DESCRIPTION OF THE TASK: Within the data that follows, how many lines contain the word "avatar"? Reply with only the number.

Stored data entries
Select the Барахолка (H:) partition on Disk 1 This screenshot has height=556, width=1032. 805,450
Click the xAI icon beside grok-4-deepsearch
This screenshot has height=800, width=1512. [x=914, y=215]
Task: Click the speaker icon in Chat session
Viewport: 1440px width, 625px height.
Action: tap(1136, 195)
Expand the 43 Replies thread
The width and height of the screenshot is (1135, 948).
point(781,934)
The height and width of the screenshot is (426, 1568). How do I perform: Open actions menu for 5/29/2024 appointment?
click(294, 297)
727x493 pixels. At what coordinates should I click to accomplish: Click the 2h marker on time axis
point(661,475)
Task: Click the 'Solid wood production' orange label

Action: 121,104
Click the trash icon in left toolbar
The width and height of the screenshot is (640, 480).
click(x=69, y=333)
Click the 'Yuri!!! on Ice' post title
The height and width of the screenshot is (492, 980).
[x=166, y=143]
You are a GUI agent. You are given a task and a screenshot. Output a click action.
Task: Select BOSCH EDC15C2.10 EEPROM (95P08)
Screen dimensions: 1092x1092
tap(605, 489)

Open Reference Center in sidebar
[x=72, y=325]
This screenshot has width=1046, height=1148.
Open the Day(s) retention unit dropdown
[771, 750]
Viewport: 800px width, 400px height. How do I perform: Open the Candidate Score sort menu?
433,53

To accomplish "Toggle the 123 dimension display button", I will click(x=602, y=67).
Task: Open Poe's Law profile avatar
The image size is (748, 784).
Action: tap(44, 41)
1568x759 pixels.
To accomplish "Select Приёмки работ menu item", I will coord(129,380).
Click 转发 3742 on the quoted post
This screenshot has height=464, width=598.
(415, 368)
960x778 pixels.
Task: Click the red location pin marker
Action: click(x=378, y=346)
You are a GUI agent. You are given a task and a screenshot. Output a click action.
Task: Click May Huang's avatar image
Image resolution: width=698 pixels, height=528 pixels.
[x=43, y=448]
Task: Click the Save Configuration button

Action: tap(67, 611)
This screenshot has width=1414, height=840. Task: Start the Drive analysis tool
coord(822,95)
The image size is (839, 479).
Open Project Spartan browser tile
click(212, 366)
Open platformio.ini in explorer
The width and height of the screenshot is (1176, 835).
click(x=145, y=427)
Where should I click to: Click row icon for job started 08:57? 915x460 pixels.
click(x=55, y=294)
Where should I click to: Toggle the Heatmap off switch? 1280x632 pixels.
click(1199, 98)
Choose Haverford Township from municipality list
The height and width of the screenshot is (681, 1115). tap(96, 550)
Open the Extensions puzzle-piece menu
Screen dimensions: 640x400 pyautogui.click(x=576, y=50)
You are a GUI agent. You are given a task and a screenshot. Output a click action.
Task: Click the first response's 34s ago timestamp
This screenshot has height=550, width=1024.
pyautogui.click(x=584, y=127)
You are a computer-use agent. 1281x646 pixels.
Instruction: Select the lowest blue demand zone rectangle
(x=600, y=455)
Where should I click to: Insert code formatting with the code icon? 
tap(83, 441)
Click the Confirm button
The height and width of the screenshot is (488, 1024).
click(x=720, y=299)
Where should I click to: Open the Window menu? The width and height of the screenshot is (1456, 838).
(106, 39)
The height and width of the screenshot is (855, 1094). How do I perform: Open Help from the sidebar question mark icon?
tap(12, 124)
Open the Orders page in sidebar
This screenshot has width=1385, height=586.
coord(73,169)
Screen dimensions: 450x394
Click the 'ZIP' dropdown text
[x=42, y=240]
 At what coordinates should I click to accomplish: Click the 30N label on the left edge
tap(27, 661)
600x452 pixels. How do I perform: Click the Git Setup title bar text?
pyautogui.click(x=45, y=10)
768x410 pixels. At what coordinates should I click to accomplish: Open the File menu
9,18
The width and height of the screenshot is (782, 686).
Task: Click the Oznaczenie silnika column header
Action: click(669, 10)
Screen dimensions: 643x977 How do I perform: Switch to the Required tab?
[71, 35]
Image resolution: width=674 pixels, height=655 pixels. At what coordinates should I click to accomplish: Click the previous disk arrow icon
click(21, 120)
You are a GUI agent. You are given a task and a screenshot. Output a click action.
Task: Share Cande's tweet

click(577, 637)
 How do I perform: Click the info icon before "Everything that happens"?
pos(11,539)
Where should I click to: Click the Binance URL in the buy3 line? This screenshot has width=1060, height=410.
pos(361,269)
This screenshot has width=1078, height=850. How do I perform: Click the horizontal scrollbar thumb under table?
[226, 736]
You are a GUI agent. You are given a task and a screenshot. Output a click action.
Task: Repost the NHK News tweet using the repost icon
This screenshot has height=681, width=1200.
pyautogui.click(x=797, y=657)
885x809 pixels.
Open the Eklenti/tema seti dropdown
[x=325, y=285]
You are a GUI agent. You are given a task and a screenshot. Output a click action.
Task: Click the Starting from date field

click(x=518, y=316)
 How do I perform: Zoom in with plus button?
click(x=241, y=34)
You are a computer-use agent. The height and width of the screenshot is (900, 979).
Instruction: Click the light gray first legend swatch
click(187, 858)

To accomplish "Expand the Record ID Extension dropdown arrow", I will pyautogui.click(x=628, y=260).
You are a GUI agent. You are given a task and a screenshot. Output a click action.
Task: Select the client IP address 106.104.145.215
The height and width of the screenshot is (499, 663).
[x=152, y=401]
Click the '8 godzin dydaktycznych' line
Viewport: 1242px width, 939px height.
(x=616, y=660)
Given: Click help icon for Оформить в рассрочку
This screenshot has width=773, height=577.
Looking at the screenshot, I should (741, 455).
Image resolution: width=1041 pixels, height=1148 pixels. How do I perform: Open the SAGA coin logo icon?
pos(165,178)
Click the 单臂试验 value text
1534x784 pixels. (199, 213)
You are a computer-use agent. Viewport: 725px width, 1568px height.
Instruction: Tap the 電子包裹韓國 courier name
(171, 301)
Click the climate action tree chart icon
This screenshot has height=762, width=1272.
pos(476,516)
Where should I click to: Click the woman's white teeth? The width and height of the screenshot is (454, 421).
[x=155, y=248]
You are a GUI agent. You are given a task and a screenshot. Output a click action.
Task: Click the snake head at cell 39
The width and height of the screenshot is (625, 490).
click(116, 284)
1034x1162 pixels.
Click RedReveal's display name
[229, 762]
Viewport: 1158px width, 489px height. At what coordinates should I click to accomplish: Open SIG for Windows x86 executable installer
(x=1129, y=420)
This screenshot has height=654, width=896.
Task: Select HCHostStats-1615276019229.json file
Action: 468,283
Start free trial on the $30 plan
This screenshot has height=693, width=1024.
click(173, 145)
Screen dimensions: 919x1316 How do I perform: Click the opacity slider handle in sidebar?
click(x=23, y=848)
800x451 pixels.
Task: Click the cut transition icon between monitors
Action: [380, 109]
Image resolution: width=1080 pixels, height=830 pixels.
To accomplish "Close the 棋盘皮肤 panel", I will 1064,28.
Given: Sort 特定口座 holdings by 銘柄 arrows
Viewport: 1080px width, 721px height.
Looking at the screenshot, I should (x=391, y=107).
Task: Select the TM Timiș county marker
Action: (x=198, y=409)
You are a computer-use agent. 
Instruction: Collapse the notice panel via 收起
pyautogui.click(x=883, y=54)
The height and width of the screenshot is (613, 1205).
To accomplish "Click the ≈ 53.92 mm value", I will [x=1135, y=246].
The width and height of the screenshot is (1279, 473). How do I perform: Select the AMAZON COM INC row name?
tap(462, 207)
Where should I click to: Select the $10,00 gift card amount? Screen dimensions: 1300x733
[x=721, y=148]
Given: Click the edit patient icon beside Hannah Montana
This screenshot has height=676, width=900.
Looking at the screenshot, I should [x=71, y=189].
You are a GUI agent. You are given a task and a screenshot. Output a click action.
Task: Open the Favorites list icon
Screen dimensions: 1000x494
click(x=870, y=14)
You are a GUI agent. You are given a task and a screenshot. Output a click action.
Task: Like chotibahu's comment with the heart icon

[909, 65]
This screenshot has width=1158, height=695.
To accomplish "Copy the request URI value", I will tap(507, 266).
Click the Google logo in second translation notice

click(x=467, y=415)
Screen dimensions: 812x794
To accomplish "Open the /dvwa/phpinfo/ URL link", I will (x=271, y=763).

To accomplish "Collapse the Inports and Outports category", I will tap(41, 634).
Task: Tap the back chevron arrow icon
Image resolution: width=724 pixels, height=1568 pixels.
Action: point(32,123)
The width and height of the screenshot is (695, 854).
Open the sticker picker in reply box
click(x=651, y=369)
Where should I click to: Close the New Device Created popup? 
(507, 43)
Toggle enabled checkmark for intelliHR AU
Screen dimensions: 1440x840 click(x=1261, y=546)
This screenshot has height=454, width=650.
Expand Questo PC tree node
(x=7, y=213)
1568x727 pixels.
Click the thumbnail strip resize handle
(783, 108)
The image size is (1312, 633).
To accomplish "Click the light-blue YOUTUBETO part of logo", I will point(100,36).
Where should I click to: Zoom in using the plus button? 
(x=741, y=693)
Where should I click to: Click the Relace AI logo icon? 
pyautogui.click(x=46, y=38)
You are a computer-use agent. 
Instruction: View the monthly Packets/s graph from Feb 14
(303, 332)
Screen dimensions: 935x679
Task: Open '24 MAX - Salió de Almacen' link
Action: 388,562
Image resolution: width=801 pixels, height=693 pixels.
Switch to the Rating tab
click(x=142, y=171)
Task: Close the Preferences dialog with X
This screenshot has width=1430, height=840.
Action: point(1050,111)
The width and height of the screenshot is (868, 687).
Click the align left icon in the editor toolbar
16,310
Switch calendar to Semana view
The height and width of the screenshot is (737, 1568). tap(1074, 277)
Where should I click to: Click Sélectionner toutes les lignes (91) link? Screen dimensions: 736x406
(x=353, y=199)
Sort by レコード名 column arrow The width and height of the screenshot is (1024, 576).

YOUR SOLUTION: 2